Evaluation results are displayed for analysis.


In [None]:
# Calculate performance metrics on the test set
accuracy = accuracy_score(y_test, y_test_pred_class)
precision = precision_score(y_test, y_test_pred_class, pos_label=0)  # 0 = fraudulent
recall = recall_score(y_test, y_test_pred_class, pos_label=0)  # 0 = fraudulent
f1 = f1_score(y_test, y_test_pred_class, pos_label=0)  # 0 = fraudulent
auc_roc = roc_auc_score(y_test, y_test_pred_prob)

# Display evaluation results
print(f"Test Set Accuracy: {accuracy:.4f}")
print(f"Test Set Precision (fraud detection): {precision:.4f}")
print(f"Test Set Recall (fraud detection): {recall:.4f}")
print(f"Test Set F1-Score (fraud detection): {f1:.4f}")
print(f"Test Set AUC-ROC: {auc_roc:.4f}")

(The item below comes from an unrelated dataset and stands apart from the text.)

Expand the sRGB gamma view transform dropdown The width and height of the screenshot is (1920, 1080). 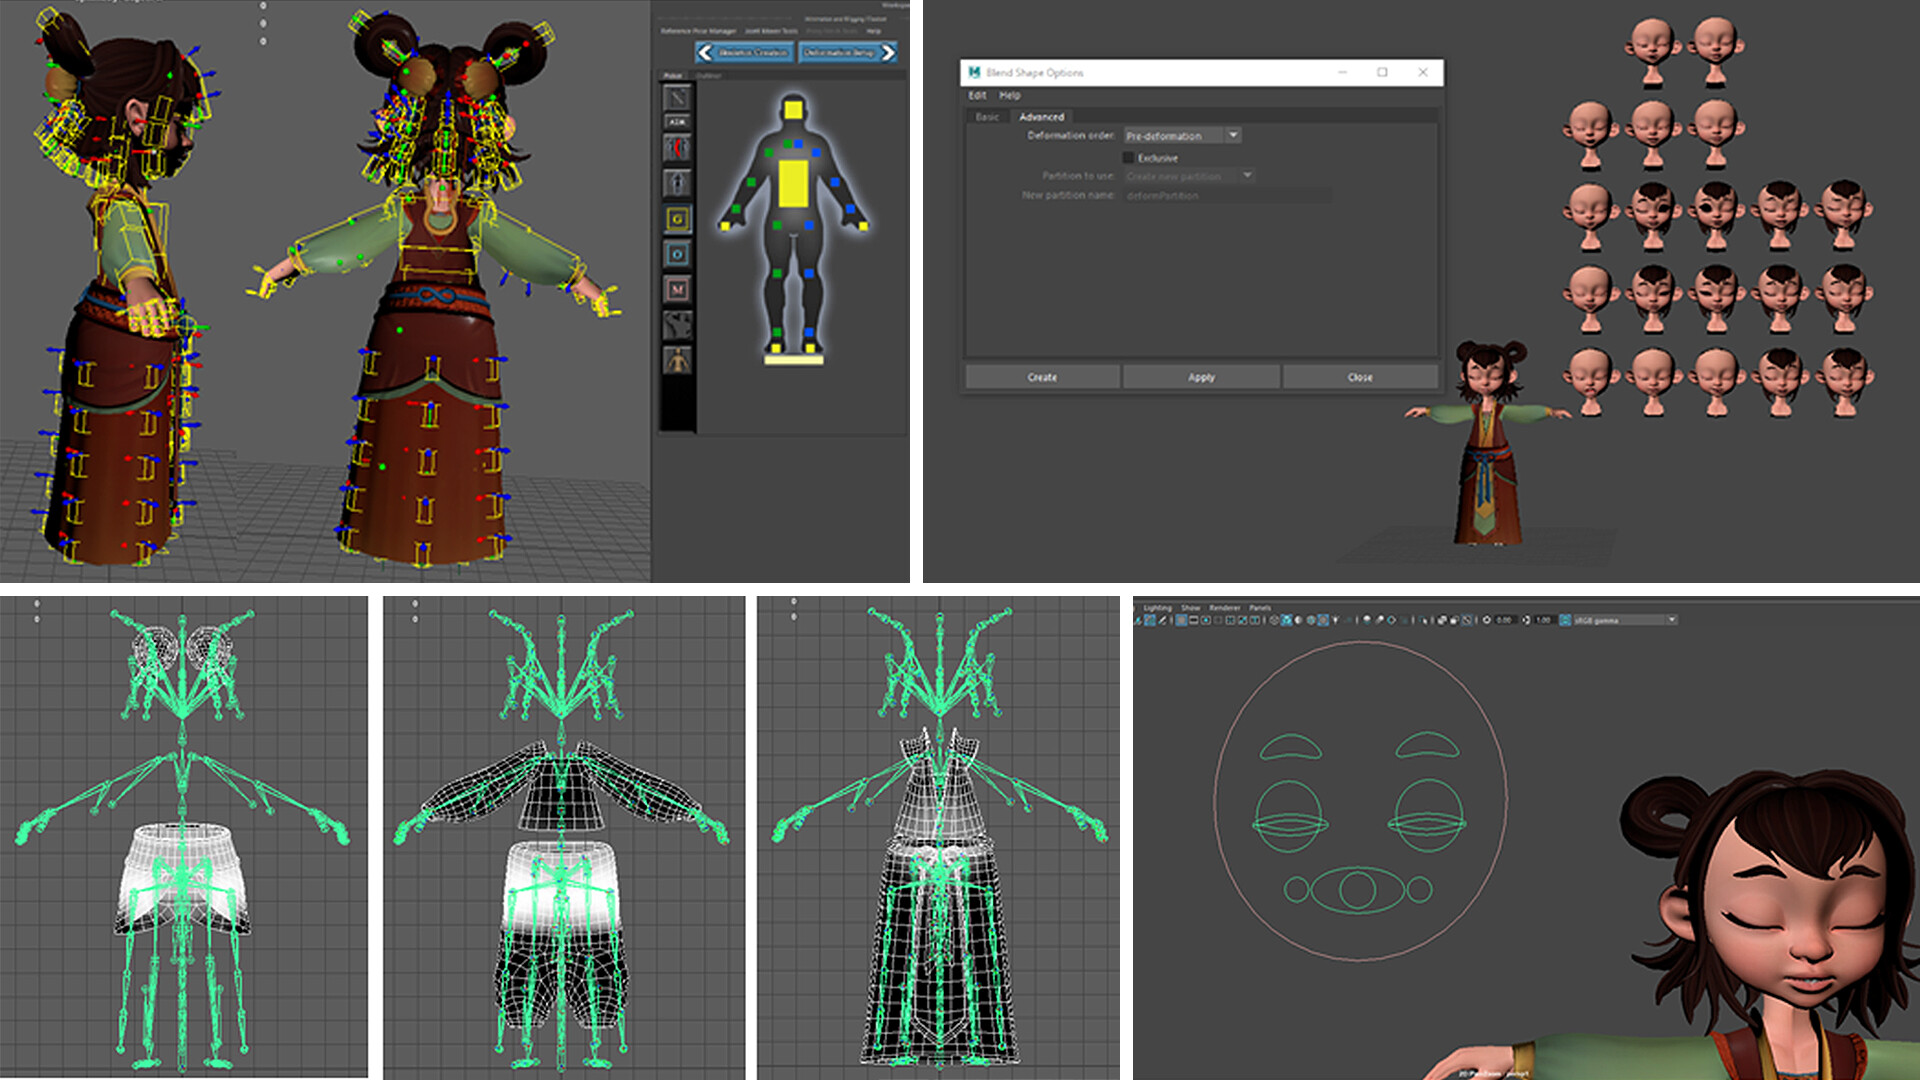click(1671, 620)
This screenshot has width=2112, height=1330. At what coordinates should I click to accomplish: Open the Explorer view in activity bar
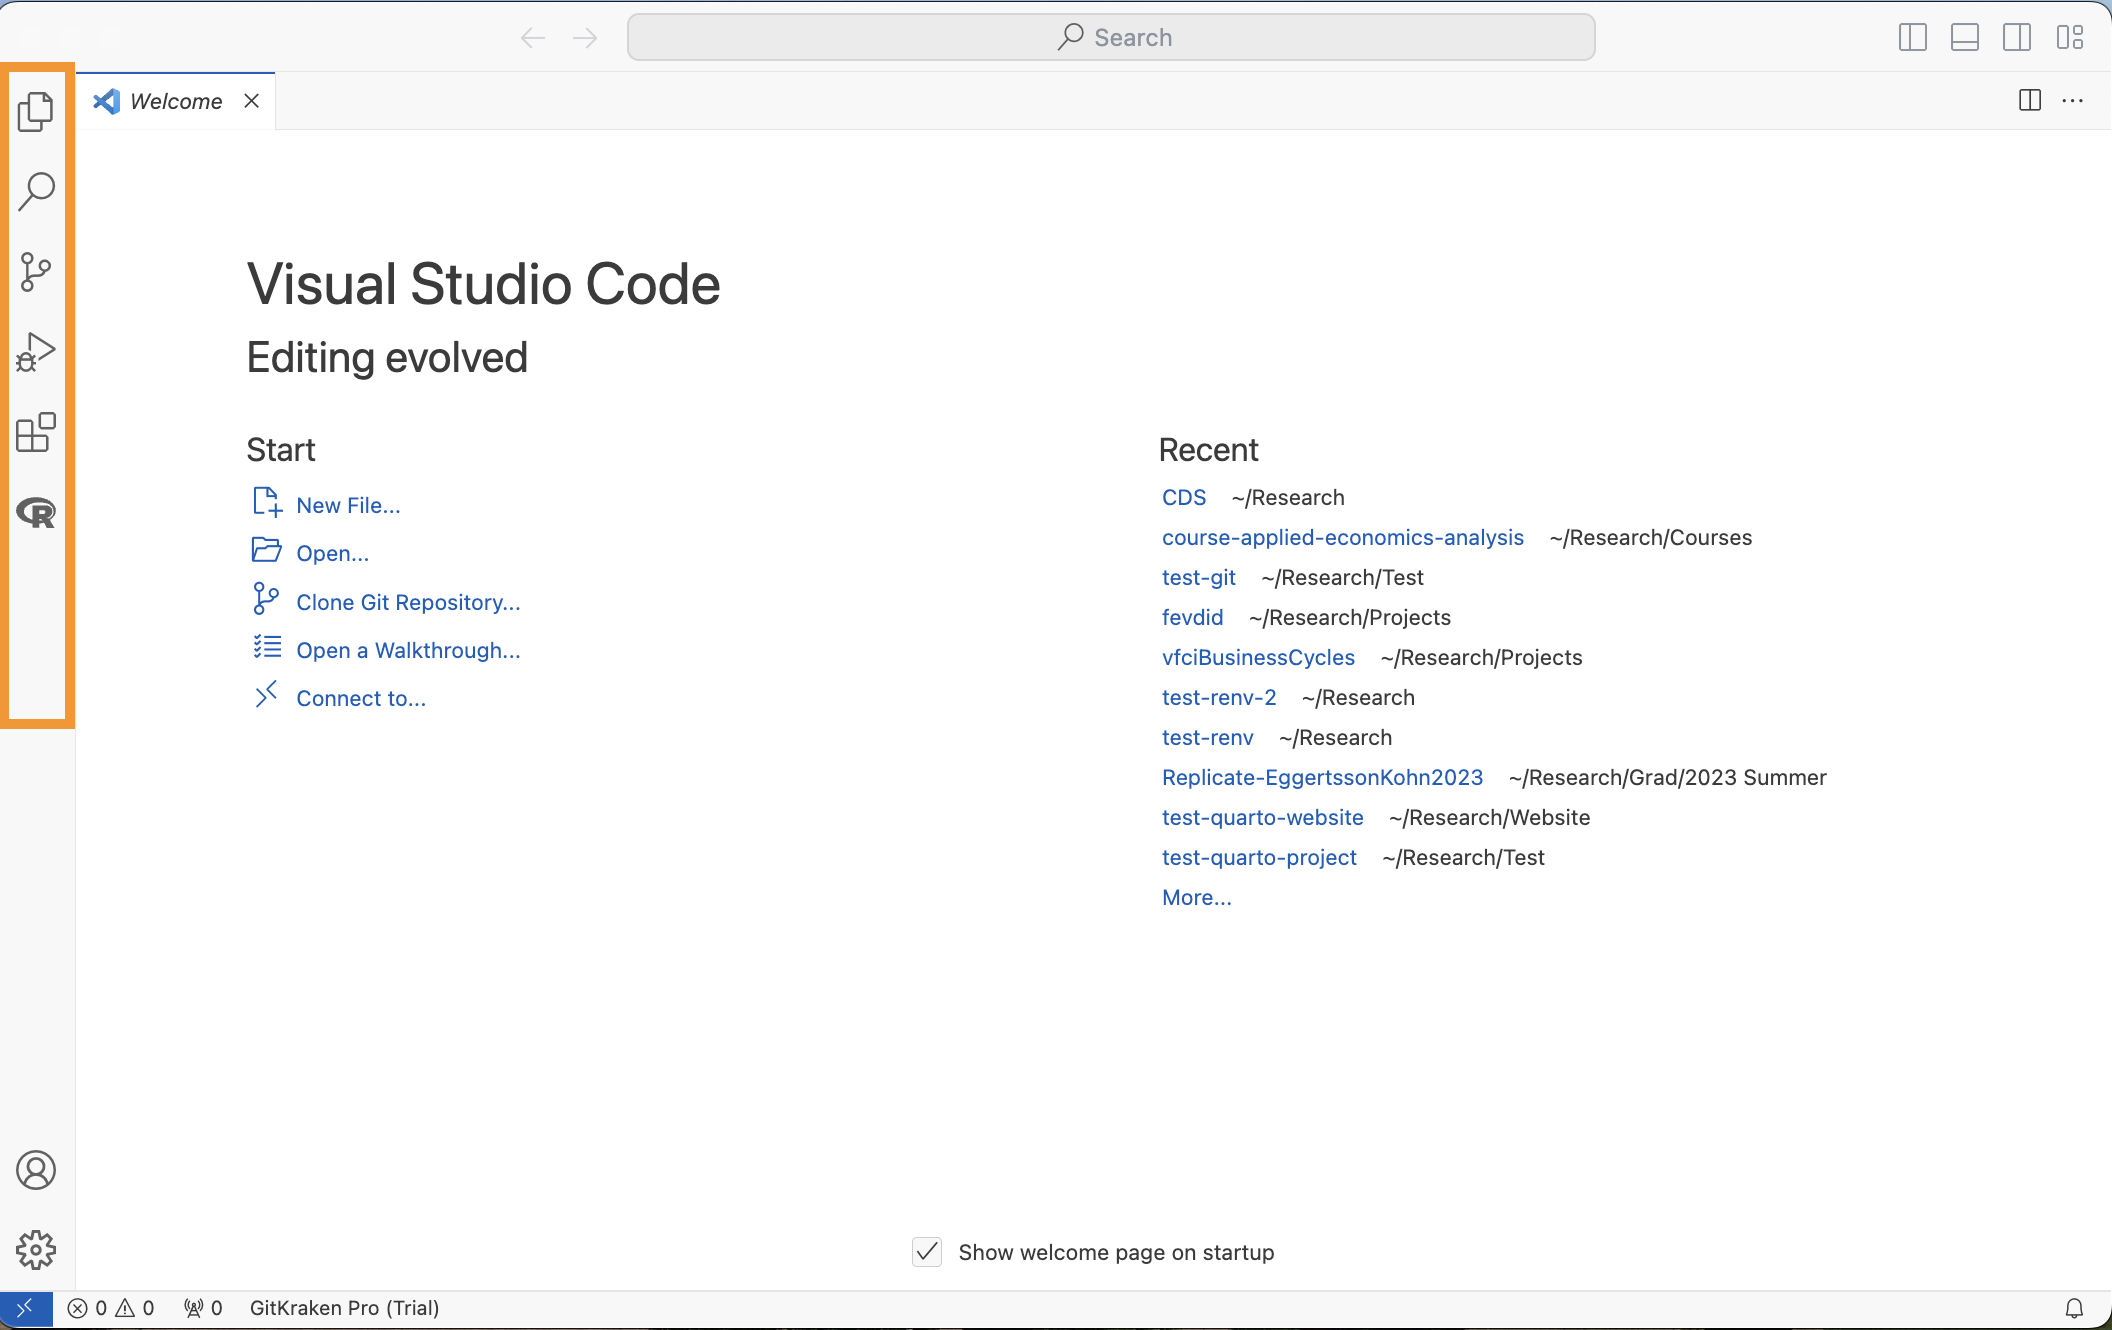[36, 111]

## 6. Visualizing the Confusion Matrix
- The confusion matrix illustrates:
  - True Positives (TP)
  - False Positives (FP)
  - True Negatives (TN)
  - False Negatives (FN)
- The matrix is visualized as a heatmap with labels for fraud (0) and non-fraud (1) to provide insights into the model's classification performance.


In [None]:
# Calculate the confusion matrix
cm = confusion_matrix(y_test, y_test_pred_class)

# Plot the confusion matrix
disp = ConfusionMatrixDisplay(confusion_matrix=cm, display_labels=['Fraud (0)', 'Non-Fraud (1)'])
disp.plot(cmap='Blues')
plt.title('Confusion Matrix on Test Set')
plt.show()

## Conclusion
This notebook successfully evaluates a trained CatBoost model for fraud detection using key performance metrics and visualization techniques. The results highlight the model's effectiveness in identifying fraudulent and non-fraudulent clicks.